What to work on:
From the records below, output exactly the lines running from the line containing "[Frilla.se] (25, 25)" through the line containing "Top Tommy Hilfiger terence roșu (192, 1547)", and no others.

Provided information:
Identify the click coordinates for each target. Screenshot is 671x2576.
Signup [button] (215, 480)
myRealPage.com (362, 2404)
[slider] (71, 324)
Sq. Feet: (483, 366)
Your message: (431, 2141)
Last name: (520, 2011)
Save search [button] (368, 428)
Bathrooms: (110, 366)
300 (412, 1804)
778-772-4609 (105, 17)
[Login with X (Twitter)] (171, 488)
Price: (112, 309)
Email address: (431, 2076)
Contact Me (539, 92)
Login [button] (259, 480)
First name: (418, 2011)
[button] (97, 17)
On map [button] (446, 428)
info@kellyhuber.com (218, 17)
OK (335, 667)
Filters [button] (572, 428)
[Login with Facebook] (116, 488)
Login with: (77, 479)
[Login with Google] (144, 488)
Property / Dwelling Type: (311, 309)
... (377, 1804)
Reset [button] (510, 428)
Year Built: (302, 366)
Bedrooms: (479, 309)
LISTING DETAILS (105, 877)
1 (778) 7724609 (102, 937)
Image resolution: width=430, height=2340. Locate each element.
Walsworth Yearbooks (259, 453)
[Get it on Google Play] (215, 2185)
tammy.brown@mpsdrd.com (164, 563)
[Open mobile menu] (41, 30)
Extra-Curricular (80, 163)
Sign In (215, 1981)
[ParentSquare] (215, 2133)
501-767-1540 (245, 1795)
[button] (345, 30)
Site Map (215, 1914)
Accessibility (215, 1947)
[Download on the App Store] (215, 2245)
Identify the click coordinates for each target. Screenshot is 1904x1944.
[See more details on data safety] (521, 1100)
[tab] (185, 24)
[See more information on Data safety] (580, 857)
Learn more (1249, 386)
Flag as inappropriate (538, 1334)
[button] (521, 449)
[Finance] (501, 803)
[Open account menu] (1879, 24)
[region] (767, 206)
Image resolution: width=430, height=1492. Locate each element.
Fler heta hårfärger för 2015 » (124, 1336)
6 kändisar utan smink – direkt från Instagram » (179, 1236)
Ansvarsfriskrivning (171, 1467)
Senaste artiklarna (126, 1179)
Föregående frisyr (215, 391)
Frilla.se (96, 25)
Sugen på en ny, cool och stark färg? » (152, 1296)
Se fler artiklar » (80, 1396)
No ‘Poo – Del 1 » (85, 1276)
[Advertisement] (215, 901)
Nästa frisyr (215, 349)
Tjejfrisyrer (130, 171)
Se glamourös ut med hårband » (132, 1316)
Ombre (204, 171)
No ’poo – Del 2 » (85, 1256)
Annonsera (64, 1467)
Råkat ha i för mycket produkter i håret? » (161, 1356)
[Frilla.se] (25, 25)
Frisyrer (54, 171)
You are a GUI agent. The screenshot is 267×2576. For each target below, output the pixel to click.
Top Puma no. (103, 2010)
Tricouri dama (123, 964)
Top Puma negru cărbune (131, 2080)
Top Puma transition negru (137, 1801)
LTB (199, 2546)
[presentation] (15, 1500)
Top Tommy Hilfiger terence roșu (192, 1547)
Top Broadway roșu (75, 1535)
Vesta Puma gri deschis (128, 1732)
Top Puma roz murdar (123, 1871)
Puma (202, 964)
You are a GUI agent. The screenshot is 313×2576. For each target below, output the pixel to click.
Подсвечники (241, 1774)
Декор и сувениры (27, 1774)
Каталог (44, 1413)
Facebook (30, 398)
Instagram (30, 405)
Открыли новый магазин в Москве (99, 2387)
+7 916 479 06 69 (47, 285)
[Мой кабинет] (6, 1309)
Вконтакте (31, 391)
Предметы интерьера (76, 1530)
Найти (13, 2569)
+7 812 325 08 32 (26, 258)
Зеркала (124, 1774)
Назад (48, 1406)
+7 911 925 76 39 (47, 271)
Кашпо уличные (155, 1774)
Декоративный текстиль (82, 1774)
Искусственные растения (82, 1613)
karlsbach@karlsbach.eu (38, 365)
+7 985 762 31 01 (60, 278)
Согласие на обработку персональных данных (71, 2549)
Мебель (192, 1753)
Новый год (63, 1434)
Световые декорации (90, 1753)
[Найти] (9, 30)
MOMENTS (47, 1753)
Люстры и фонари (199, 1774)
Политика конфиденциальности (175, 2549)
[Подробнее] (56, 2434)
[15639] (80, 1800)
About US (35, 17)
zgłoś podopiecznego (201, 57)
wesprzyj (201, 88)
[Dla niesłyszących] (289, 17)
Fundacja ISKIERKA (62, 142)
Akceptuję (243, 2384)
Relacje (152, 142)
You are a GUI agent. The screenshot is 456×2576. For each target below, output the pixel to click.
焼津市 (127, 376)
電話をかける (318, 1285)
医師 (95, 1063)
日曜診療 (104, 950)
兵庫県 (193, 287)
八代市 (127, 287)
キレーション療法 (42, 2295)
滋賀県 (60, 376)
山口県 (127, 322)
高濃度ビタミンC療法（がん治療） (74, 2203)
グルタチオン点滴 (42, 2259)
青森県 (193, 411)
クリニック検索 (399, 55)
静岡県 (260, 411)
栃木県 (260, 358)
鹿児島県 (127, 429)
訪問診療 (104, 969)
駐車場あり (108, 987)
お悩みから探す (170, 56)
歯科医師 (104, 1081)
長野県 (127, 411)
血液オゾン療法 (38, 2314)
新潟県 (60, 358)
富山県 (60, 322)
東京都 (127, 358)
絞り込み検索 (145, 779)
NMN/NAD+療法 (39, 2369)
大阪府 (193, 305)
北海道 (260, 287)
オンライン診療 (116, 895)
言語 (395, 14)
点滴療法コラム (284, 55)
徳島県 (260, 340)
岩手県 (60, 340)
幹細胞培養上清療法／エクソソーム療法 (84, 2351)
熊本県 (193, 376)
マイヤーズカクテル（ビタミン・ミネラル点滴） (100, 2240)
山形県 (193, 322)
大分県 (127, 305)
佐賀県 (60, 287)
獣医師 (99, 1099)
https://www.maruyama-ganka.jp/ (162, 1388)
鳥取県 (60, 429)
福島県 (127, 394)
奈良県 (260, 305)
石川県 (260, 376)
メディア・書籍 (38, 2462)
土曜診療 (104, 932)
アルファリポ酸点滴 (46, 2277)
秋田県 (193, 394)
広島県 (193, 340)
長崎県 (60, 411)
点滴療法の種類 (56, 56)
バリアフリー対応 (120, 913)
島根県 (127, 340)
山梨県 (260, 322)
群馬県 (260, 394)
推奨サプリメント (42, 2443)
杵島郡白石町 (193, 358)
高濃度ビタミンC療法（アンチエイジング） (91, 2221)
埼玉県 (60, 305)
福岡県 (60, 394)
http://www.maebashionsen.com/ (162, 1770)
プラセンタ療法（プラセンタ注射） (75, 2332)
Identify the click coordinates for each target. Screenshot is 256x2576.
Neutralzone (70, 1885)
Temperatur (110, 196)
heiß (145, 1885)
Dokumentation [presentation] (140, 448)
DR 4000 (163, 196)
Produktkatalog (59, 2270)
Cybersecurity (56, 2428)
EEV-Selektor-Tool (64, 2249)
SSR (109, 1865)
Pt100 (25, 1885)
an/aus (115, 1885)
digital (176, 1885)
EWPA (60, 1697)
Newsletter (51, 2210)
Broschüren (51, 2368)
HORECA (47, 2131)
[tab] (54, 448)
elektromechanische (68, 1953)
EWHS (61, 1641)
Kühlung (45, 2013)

Task solution:
[Frilla.se] (25, 25)
Frisyrer (54, 171)
You are a GUI agent. The screenshot is 267×2576. For each target below, output the pixel to click.
Top Puma no. (103, 2010)
Tricouri dama (123, 964)
Top Puma negru cărbune (131, 2080)
Top Puma transition negru (137, 1801)
LTB (199, 2546)
[presentation] (15, 1500)
Top Tommy Hilfiger terence roșu (192, 1547)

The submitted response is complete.